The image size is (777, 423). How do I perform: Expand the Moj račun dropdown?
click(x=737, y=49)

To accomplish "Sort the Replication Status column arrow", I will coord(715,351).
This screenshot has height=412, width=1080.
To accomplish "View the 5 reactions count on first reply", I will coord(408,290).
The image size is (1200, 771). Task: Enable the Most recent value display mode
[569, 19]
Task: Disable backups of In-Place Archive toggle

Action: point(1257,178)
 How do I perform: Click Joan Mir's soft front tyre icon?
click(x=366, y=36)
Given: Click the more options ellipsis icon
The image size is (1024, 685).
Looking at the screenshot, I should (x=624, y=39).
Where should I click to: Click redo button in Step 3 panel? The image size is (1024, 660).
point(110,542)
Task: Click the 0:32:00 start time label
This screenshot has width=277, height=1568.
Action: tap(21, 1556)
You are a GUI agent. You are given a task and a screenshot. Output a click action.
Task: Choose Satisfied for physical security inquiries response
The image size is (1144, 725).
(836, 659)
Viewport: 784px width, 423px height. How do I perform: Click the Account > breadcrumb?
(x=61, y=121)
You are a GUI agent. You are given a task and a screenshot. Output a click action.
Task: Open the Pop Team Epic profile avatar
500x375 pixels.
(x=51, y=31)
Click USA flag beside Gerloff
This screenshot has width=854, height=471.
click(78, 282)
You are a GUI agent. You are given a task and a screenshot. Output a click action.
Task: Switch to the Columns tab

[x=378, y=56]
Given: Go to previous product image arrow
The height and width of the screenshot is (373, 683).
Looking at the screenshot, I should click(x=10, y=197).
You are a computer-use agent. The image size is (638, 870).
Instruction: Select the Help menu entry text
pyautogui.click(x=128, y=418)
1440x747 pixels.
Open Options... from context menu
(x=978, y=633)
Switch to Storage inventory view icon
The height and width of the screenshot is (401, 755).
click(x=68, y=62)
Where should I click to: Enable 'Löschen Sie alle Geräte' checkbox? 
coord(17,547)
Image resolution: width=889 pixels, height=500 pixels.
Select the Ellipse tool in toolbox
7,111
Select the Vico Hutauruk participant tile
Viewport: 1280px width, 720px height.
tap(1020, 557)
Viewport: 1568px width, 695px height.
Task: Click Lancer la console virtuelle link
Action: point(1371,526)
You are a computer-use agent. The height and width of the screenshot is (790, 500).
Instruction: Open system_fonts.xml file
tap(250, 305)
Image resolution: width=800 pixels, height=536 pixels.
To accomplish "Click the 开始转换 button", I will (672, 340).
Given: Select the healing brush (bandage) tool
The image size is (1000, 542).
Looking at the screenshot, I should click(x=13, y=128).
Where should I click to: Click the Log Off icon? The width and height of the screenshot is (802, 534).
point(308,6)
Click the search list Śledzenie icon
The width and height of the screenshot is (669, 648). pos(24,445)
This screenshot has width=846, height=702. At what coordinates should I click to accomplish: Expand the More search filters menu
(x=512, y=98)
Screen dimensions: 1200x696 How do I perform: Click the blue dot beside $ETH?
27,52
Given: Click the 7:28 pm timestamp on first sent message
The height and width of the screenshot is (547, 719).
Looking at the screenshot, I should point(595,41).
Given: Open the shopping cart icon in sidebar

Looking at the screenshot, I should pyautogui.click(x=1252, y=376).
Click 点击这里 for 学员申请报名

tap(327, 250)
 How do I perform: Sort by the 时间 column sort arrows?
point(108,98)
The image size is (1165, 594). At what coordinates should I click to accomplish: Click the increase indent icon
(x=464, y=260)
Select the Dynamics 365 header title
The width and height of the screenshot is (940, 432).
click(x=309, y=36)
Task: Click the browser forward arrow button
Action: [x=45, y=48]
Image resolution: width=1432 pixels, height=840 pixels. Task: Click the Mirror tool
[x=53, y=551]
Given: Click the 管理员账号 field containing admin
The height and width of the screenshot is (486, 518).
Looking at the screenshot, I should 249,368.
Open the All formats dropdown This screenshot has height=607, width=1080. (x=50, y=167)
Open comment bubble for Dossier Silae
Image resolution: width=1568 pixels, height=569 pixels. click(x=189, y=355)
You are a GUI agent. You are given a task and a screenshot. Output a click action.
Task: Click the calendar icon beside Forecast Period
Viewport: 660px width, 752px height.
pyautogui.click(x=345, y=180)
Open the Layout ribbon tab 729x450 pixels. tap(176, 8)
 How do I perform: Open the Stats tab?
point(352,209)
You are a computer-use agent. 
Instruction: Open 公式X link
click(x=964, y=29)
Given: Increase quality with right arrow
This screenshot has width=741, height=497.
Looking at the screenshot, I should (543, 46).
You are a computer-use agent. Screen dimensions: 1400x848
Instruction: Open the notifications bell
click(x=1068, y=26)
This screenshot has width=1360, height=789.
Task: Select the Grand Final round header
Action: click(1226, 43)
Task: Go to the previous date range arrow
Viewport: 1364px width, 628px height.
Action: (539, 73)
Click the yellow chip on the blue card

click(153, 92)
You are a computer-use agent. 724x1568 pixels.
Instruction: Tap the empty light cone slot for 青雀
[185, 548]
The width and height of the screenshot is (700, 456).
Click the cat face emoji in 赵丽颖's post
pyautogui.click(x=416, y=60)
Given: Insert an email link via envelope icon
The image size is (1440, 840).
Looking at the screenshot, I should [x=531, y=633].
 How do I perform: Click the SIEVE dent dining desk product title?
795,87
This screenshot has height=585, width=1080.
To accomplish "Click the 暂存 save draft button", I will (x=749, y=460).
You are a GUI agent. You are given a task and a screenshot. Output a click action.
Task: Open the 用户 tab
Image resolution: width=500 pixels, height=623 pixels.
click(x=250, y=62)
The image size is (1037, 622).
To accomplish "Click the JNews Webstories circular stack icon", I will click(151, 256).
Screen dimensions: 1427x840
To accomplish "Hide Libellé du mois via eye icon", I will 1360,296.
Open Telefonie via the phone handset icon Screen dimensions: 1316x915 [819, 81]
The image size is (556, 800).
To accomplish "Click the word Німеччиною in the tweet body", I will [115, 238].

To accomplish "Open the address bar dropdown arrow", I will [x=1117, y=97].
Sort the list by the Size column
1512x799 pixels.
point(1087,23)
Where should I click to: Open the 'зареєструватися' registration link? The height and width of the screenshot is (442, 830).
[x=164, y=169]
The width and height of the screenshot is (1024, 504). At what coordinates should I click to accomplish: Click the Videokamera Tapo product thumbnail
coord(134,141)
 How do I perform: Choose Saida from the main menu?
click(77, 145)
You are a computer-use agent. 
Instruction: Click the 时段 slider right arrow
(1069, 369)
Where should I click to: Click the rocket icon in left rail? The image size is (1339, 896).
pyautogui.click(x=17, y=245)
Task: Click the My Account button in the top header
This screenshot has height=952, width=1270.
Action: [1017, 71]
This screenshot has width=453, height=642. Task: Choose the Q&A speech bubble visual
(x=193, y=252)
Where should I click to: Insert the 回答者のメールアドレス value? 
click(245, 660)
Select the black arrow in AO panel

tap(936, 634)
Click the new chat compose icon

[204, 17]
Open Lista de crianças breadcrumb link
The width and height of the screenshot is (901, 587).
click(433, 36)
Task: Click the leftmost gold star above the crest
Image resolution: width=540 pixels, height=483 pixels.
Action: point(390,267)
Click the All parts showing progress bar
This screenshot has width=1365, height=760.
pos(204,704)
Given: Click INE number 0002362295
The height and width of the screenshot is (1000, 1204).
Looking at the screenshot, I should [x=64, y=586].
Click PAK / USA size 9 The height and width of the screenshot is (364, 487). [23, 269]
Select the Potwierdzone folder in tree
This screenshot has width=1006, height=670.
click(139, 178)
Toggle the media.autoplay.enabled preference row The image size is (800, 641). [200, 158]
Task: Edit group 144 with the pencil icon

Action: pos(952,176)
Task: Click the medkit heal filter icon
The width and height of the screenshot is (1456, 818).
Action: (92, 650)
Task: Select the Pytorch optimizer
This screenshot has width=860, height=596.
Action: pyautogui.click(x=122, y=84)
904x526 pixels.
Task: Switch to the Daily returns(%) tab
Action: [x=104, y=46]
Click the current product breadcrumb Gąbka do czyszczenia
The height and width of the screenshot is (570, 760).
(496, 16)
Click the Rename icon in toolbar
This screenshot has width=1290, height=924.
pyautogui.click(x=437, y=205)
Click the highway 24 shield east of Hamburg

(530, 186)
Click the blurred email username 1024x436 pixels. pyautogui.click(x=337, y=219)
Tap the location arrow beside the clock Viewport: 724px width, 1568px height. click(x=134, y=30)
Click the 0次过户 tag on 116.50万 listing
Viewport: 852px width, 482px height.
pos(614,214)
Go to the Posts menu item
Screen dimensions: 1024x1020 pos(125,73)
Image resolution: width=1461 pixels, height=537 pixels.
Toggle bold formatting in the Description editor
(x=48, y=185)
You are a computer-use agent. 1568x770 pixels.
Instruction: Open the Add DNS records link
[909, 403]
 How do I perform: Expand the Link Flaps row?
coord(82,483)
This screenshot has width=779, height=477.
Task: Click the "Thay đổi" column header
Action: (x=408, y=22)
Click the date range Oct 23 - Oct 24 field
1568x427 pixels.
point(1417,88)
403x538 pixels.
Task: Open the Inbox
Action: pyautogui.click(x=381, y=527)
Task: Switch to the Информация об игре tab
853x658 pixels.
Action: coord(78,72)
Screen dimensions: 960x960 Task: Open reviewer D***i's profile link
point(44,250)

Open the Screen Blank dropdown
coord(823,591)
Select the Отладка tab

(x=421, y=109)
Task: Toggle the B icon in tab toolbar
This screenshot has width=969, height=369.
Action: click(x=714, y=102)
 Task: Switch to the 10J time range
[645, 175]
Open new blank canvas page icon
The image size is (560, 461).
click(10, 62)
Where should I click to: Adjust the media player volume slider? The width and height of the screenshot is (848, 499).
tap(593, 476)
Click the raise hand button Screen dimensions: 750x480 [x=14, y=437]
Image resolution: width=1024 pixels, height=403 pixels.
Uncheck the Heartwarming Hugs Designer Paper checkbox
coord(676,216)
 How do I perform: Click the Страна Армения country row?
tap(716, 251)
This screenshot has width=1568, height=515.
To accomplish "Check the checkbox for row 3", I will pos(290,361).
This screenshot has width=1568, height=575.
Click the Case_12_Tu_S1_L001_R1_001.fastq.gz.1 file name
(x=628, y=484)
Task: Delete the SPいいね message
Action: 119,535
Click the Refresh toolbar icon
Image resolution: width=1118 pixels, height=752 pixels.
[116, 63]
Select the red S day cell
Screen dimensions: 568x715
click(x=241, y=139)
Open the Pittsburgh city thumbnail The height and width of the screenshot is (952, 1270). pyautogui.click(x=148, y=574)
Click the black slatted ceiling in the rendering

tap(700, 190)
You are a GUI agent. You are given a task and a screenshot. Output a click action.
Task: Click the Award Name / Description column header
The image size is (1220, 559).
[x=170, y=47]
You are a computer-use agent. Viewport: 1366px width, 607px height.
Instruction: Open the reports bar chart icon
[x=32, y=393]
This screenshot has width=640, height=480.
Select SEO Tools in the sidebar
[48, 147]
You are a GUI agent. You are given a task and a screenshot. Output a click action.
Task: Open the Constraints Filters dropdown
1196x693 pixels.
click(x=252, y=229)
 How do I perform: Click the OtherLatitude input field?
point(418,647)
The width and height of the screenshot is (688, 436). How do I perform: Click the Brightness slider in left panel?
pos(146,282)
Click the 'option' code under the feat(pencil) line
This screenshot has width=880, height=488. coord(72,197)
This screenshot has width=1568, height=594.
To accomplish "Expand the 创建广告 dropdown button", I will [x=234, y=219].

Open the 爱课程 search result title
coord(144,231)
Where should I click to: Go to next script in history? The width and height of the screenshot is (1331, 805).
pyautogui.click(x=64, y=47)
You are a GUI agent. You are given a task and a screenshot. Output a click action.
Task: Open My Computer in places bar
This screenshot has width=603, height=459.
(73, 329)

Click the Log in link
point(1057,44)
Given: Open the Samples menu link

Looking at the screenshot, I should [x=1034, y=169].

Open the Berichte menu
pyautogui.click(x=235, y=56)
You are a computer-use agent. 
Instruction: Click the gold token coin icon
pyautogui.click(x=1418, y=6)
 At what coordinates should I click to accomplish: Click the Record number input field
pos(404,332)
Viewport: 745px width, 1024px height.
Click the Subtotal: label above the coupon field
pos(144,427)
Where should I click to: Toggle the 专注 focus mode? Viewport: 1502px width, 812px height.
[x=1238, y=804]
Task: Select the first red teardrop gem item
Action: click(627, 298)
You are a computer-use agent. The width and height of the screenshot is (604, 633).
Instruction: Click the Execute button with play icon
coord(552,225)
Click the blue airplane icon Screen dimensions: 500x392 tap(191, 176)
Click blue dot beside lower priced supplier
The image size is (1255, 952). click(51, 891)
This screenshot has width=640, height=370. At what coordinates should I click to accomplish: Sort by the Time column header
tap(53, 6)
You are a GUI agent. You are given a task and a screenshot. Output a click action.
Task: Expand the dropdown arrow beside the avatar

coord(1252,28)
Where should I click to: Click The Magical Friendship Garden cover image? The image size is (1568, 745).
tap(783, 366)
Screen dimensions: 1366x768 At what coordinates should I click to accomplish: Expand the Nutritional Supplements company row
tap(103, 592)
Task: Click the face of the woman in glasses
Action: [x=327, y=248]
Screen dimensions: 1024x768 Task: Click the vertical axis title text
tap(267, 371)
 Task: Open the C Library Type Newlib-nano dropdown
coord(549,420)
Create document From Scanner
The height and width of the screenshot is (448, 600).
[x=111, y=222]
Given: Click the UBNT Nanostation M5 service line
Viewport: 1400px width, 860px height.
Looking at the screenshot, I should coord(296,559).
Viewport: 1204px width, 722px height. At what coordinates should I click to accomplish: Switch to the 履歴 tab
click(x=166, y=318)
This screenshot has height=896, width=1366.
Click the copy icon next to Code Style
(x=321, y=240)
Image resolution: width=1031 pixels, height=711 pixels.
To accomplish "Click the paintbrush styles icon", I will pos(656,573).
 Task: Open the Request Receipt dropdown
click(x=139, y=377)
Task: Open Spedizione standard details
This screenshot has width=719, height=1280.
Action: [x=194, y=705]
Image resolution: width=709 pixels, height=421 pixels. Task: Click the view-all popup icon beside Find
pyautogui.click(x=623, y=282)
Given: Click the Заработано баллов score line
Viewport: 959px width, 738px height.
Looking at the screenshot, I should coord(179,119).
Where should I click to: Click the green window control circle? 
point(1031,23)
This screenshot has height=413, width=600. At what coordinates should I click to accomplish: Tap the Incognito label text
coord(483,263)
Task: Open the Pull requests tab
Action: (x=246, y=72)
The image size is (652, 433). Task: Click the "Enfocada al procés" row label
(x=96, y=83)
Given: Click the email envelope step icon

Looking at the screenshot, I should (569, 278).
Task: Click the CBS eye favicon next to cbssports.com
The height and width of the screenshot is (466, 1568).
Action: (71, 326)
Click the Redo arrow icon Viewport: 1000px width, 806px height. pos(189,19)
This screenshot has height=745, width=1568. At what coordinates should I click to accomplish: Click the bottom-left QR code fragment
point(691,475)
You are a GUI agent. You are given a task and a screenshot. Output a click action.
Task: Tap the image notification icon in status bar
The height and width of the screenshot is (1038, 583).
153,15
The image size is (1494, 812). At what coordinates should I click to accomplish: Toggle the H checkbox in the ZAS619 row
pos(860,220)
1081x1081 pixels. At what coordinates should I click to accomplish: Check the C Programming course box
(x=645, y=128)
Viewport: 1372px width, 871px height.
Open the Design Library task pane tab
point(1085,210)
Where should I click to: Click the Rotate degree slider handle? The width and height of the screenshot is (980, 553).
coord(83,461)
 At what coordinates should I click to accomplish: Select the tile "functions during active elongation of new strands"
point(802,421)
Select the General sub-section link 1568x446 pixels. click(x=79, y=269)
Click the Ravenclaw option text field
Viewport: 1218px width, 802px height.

------------------------

Look above and repeat, character for character, the lines from the first one to the line with "This screenshot has height=412, width=1080.", counting both.

== RESULT FOR THIS TASK ==
The image size is (777, 423). How do I perform: Expand the Moj račun dropdown?
click(x=737, y=49)

To accomplish "Sort the Replication Status column arrow", I will coord(715,351).
This screenshot has height=412, width=1080.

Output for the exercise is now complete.